September 19, 2014

Never allow anything to be classified as unexpected or unintended consequences, unless proven beyond doubts to be such.

Sir, I refer to Gillian Tett’s “Emerging markets brace for a bumpy ride” September 19.

I agree with absolutely all she writes about the losses many emerging nations suffered with their exposure to derivatives in 2008 “when the dollar suddenly surged in value as a safe haven currency”, except for when she argues“It is a lesson in unexpected consequences in a tightly interconnected world”.

As I see it, nothing should be classified as an unexpected, or much less an unintended consequence, if it has not been proven to be beyond any reasonable doubt to be so. Otherwise it just serves as an excuse for stupid behavior.

For instance, in January 2003 in FT I wrote “Everyone knows that, sooner or later, the ratings issued by the credit agencies are just a new breed of systemic error to be propagated at modern speeds” and I was no bank regulator.

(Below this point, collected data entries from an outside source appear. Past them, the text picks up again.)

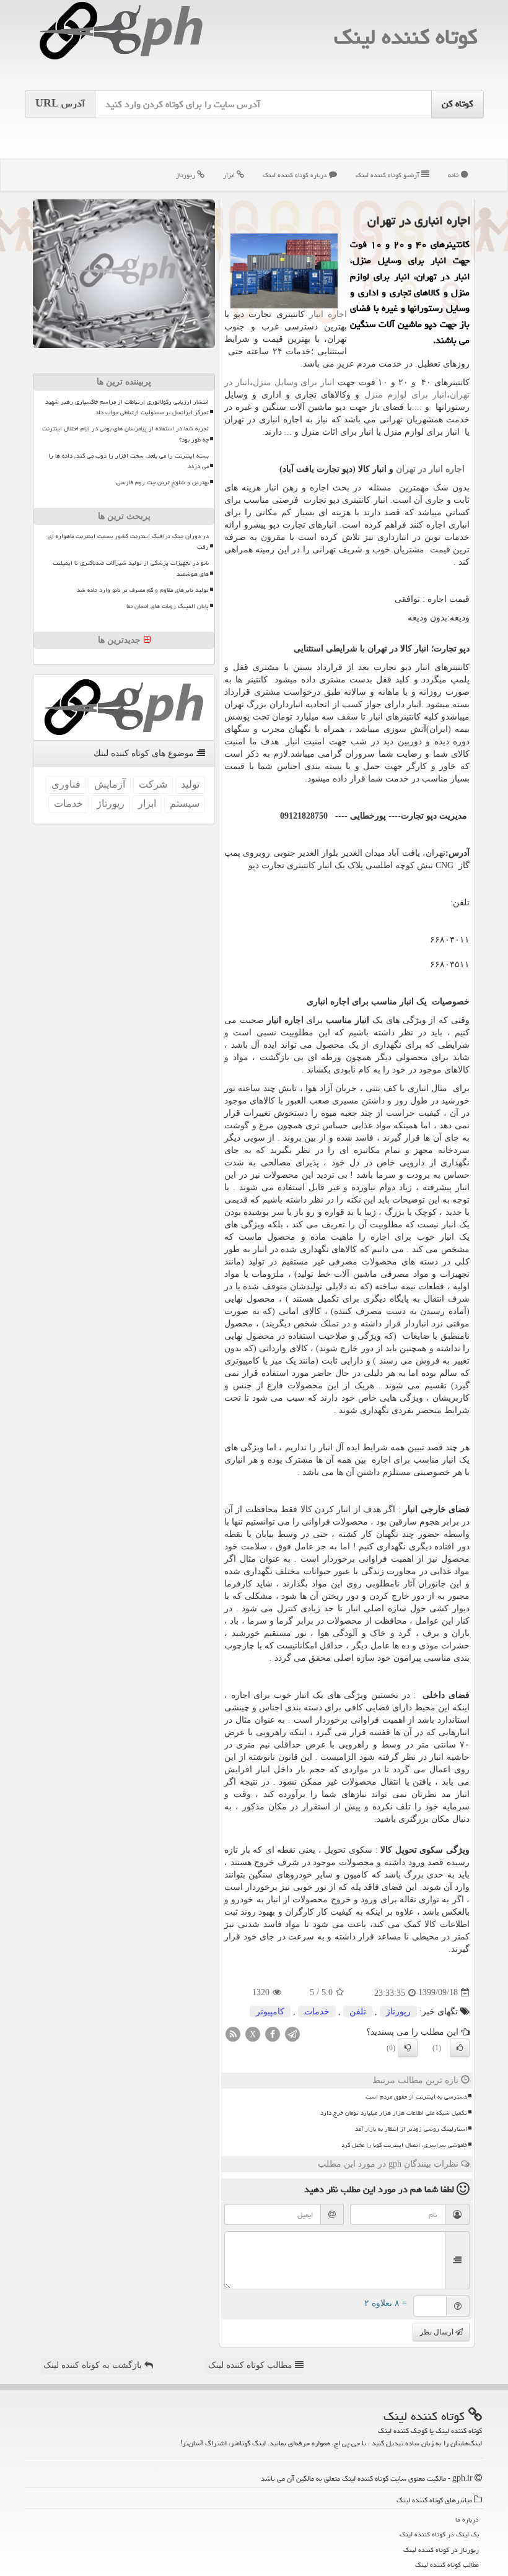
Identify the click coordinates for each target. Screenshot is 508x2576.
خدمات (317, 2011)
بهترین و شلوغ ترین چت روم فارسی (162, 482)
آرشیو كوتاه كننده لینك (388, 174)
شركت (153, 784)
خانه (454, 174)
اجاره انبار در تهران (430, 469)
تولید (190, 784)
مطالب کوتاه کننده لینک (251, 2365)
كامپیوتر (270, 2011)
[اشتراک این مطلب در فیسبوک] (272, 2033)
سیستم (184, 803)
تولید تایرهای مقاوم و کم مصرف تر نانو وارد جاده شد (143, 590)
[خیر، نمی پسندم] (408, 2048)
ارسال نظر (437, 2332)
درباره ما (467, 2519)
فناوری (66, 784)
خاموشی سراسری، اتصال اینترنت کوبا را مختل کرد (404, 2145)
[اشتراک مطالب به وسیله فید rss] (233, 2033)
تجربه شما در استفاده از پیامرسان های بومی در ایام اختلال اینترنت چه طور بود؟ (125, 433)
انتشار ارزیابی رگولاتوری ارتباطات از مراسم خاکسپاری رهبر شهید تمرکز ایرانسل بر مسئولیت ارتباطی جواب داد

And so no one should be allowed to talk about unexpected or unintended consequences of ordering the banks to follow so much the credit ratings as Basel II did. But yet, how often have you not heard about the unexpected or unintended consequence of credit rating agencies not rating correctly?

In the real world, not the world of unaccountable regulators, anyone guilty of such a mistake, would have had two minutes to collect his personal items and hit the door, never to return. And yet there they are as if nothing happened… even expected to save the day.

Could what happened because of the exposures in derivatives Tett describes not be an unexpected consequence? Of course it could... but let them prove it to us first.